Directors: Zheng Zheng 郑正, Chen Fu 陈富.
Emotionally delicate drama of a dying young man visiting his hometown avoids obvious melodrama.
Chongqing municipality, central China, the present day. After some temporarily successful treatment, the terminally ill Tan Bingjian (Li Xueqing), 30, discharges himself from hospital, leaves his job, and returns by coach to his hometown of Longtan, in Youyang municipality, during the New Year holiday. At a rest stop, one of the passengers, young Liao Yun (Shang Hua), faints in the toilet and on arrival Tan Bingjian has her examined by a doctor friend, Zhao Qiang, who says she is weak from an abortion a few days earlier. Liao Yun turns out to be someone Tan Bingjian once knew in his hometown when she was a young girl; later, she left for Chongqing to perform the Tujia ethnic minority’s “waving dance” in the big city, where she met club owner Huang Xinzhong (Shang Yubo). She has now returned to her hometown to teach dance. Tan Bingjian stays with his mother and his younger sister Tan Xiaoxuan (Xin Yi’na) – who’s about to marry – and remeets old friends, including Wang Tianling and a woman he once knew, Lu Yan, who is now divorced and has returned with her young son. Tan Bingjian reopens his father’s small snack restaurant, and he and Liao Yun spend time together and grow close, though he hides the secret of his illness from her and others. After the sudden death of Zhao Qiang, Tan Bingjian starts to avoid Liao Yun, and then Huang Xinzhong arrives, claiming Liao Yun broke her contract with him.
A film sketching moods and sensations rather than anything more concrete, Lovers in the Water 摆手舞之恋 follows a dying young man who quits his job in Chongqing and goes back to his hometown, where he remeets by chance a woman from his childhood. It’s a story built out of several familiar building blocks of melodrama – terminal disease, lost love, scenic settings, a dab of ethnic-minority culture (here, the “waving dance” of the Tujia 土家 which forms the film’s Chinese title) – that sidesteps being melodramatic. That’s partly because first-time feature directors Zheng Zheng 郑正 (founder of Chongqing Independent Film & Video Festival) and Chen Fu 陈富 (a documentary filmmaker) just let the characters go about their business without over-exoticising the setting of a typical zhèn 镇 (old township) in a southeastern Chongqing municipality or even fully developing all the emotions implicit in the relationships and themes outlined in the first half-hour.
The 30-something man – played in a neutral, low-key style by model Li Xueqing 李学庆 – meets family and old friends, reopens his late father’s small restaurant, bumps into a woman he once had a relationship with, and comes close to having a new relationship with a dance teacher he knew when she was a kid. All of them seem keener to re-establish friendships with him than he is with them, and the film thus becomes one about continuing loss (time moves on, people pass away) but with a curiously untragic flavour. The man holds his secret from almost everyone and seems at peace with himself, more so than those around him.

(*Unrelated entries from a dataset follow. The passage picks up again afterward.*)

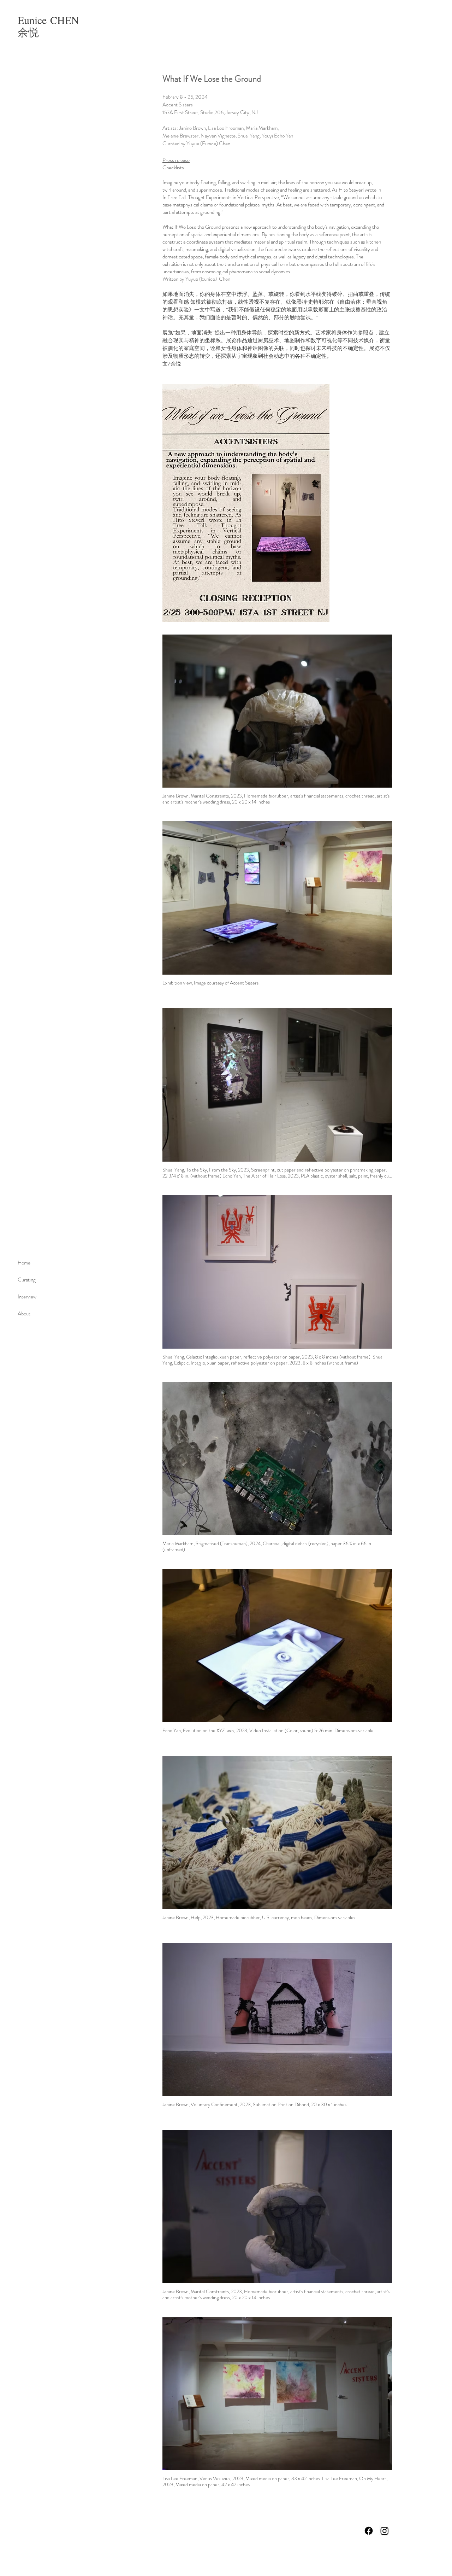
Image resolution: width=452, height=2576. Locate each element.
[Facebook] (368, 2530)
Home (24, 1263)
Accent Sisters (177, 105)
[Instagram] (384, 2530)
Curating (27, 1280)
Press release (176, 160)
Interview (27, 1297)
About (24, 1314)
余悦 (28, 32)
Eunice (34, 20)
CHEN (64, 20)
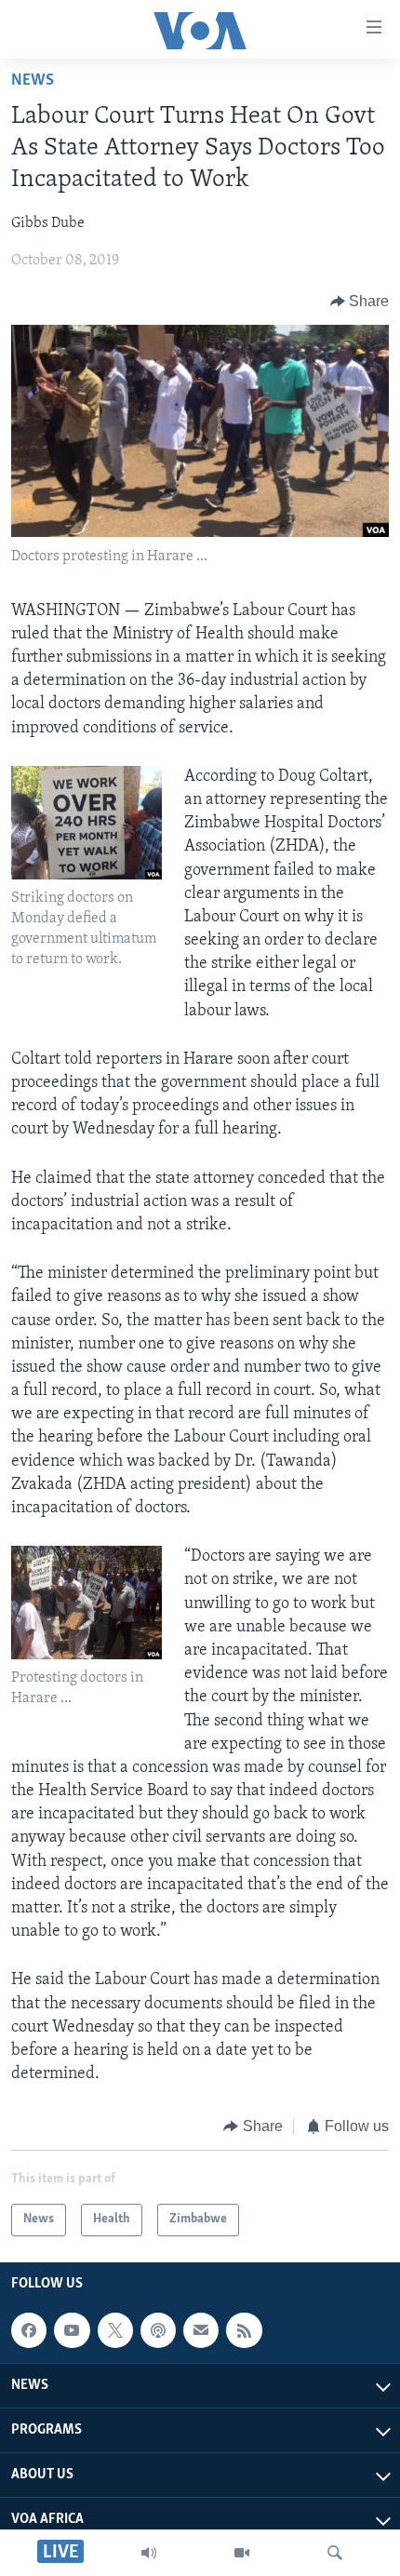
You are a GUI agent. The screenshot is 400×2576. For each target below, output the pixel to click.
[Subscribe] (201, 2330)
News (32, 81)
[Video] (242, 2552)
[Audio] (149, 2552)
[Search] (335, 2552)
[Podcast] (158, 2330)
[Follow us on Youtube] (71, 2330)
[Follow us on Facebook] (29, 2330)
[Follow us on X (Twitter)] (115, 2330)
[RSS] (243, 2330)
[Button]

It’s an original idea that the filmmakers and scriptwriter Ying Liang 应亮 never push beyond its fragile limitations, and is all the better for it: in its emotional delicacy the movie sometimes recalls the purity of the recent  Under the Hawthorn Tree 山楂树之恋 by Zhang Yimou 张艺谋. As the Tujia dance teacher with a troubled backstory, model-actress Shang Hua 尚华 (from the 2008 comedy Lao Wu’s Oscar 老五的奥斯卡) is suitably graceful but a bit wooden compared with the rest of the cast, all of whom blend naturally into the smalltown setting. Production credits are strong, with textured photography by Chinese American d.p. Zhu Zhigang 朱志刚 [Jeffrey Chu] (Stand by Me 奋斗, 2011) and delicate scoring by Zhang Xiao 张骁.
Presented by Chongqing Olmec Communications (CN), Chongqing University Meishi Film College Management (CN), Chongqing Yingfeng Culture Communication (CN). Produced by Chongqing Youyang Tujia & Miao Autonomous Prefecture Committee, Chongqing University Meishi Film College (CN), Beijing Dahe Dongliu Culture Communication (CN).
Script: Ying Liang. Photography: Zhu Zhigang [Jeffrey Chu]. Editing: Jiang Tianzeng. Music: Zhang Xiao. Art direction: Zhang Ning. Costumes: Cai Wenyao, Ya Ping. Sound: Luo Jun. Choreography: Gao Liqing.
Cast: Li Xueqing (Tan Bingjian), Shang Hua (Liao Yun), Shang Yubo (Huang Xinzhong), Xin Yi’na (Tan Xiaoxuan, Tan Bingjian’s younger sister), Zhao Hu, Guan Junbing, Wang Xi, Liu Jing, Sun Jizhao, Zhang Nan, Qi Jiefu, Shangguan Fei.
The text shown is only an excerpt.